In the 2017 Symantec Internet Security Threat Report, there was a very noticeable uptick in phishing attacks. Phishing is a type of social engineering that starts with a lie, and uses various methods to get some desired action out of a target. Most of the time, its opening an email attachment, clicking a suspicious link in an email, or sharing personal information, usually with the false premise of some form of reward at the end. The most popular phishing attacks were the famous Nigerian Prince emails, which tricked people into giving an attacker their bank information with the promise of lots of money.

Recently, Gmail was hit with a phishing attack, faking a Google Docs login screen and prompting users to enter their information to access a document. The login screen was completely legitimate, using a Google plugin to use the official login page to take your information. There have also been attacks on LinkedIn, where a user will receive an alert that someone wants to connect with them. They follow the link, enter their login credentials on a spoofed site, and then get dumped onto the real LinkedIn page, completely unaware that their credentials were just stolen.

Recently, targeted phishing attacks have been spreading, where an attacker has a specific target. They collect information on the target and send a crafted email which appears to be legitimate. The most common of these is the CEO fraud, where an attacker sends an email to the IT or Finance department by spoofing the CEO’s email. He will ask for a wire transfer to his personal account for X or Y reason, and in the last 2 years, $5.3 Billion has been swindled.

How do we protect ourselves?

Behind every single email you receive, there could be an attacker waiting on you to click a link.

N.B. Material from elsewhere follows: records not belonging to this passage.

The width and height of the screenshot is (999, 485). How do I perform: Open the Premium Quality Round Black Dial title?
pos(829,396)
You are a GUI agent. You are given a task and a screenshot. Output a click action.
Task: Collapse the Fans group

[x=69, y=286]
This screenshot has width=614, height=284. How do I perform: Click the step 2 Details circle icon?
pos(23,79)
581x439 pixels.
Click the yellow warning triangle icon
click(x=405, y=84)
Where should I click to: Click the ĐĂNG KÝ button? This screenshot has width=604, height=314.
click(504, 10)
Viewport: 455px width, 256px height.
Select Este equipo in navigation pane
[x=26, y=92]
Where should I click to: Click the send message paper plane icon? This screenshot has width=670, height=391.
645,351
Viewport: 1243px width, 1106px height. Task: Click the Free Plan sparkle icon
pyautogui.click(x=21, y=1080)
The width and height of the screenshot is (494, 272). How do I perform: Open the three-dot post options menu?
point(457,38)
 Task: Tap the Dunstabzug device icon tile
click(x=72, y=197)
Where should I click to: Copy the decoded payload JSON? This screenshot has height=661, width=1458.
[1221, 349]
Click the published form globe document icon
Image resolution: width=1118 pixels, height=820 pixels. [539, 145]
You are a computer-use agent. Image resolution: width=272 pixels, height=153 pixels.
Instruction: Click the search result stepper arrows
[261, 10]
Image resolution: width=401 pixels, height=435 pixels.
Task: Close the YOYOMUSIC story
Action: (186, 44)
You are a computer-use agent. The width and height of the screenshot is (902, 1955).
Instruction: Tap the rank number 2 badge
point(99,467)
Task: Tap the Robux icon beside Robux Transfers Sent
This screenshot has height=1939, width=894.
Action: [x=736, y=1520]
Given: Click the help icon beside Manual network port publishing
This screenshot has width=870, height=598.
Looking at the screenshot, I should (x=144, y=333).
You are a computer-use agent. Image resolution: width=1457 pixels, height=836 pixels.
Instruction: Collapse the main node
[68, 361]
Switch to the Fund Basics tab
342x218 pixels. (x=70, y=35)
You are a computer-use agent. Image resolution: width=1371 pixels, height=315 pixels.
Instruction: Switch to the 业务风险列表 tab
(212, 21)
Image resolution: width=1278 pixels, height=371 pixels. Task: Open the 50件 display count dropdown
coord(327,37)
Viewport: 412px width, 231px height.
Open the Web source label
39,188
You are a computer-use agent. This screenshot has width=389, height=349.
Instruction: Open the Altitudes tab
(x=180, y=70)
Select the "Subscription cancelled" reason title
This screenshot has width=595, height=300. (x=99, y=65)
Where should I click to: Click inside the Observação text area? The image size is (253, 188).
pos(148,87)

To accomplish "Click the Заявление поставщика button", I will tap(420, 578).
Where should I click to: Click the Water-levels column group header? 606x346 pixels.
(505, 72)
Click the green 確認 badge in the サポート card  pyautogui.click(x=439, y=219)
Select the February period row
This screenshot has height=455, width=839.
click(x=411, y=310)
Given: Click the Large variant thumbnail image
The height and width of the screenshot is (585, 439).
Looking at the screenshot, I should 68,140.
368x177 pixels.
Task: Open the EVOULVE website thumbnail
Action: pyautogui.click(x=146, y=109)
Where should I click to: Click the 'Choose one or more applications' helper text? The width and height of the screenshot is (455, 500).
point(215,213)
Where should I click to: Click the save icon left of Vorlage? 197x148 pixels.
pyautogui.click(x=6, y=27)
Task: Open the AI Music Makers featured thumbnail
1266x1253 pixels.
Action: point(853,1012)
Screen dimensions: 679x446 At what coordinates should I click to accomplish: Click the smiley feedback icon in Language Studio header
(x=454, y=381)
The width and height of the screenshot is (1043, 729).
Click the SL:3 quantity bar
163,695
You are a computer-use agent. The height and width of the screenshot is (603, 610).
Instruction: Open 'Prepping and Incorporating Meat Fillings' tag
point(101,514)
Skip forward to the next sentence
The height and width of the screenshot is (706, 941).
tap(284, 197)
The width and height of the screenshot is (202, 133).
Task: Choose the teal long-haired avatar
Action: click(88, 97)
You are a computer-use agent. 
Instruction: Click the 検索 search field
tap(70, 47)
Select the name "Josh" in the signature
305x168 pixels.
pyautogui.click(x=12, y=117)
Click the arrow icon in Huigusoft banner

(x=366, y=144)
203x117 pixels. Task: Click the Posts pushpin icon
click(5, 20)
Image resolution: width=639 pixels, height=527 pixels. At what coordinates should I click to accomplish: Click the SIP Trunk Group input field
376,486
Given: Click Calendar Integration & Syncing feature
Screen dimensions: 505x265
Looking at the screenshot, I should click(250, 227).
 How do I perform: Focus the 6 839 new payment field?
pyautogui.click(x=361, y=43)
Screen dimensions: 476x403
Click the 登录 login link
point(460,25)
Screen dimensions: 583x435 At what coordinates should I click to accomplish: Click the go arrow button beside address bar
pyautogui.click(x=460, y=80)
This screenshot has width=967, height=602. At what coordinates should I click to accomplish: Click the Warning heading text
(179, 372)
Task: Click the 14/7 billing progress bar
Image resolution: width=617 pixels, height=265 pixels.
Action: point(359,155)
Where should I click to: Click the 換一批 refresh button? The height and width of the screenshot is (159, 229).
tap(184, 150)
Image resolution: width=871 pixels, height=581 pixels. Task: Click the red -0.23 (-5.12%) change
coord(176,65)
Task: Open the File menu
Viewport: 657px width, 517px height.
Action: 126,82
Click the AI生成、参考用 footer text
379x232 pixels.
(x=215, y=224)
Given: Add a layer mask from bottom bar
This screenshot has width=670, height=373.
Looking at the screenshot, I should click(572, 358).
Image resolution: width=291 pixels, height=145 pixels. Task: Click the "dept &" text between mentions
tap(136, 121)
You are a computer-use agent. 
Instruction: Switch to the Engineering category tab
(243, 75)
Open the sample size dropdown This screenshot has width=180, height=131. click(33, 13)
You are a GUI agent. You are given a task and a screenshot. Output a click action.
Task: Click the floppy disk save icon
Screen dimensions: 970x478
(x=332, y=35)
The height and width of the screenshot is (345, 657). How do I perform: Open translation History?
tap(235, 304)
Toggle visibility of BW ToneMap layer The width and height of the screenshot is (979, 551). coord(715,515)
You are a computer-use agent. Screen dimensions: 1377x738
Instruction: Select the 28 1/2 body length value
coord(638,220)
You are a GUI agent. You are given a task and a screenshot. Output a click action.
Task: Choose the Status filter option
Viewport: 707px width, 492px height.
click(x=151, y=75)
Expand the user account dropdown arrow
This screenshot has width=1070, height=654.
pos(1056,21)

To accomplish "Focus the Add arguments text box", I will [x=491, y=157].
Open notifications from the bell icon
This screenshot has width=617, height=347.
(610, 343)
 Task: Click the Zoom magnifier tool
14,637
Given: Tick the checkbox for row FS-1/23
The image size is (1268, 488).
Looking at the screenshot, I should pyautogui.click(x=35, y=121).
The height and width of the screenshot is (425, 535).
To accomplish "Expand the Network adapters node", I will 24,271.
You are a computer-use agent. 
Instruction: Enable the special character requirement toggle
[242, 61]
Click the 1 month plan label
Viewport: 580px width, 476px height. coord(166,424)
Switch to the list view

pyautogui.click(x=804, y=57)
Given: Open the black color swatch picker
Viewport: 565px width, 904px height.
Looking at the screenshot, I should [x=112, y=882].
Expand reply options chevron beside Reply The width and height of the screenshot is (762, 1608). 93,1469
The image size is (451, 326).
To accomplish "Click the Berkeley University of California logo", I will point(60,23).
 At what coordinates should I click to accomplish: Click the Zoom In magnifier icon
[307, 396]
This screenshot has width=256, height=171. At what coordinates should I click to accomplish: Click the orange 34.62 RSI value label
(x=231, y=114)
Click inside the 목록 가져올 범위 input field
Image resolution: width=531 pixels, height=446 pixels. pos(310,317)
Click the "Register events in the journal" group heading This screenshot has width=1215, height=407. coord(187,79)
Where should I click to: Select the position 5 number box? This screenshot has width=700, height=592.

  • Protect your information
    • Don’t send any information like bank details, birth date, social security, etc. over email. Phone calls or in person are far more secure. If you absolutely need to send information via email, make sure you know exactly who you are sending it to, and create a new email rather than replying to the thread. Try using 2 Factor Authentication to log into sites. This will send you a text message with a code when you need to log into a site. If you get any errant requests, someone has your password.
  • Check the Address
    • Check email addresses for accuracy. A lowercase l looks a lot like an uppercase I when you’re in a hurry. Make sure the name is spelled correctly. An email that looks like random letters and numbers is extremely suspicious.
  • Don’t click on that link
    • In most computers and email clients, hovering your mouse over a link will show you the full address you’re being sent to. If you’re unsure about its authenticity, Google the domain name to be safe.
  • Don’t open that attachment
    • Treat every single attachment you receive as if it was a bomb. Check file sizes, check extensions, open them in safe mode, or forward them to your IT or security team for analysis.
  • Contact IT/Security
    • If you have any doubts, contact your IT or Security team. If you don’t have access to one, send it to me! We are here to protect you! Don’t ever feel like you’re bothering us when you forward us attachments or links that seem suspicious. Its better to be safe than sorry!

It is really easy to fall victim to a well crafted attack, but with awareness, we can all be safe from losing our information.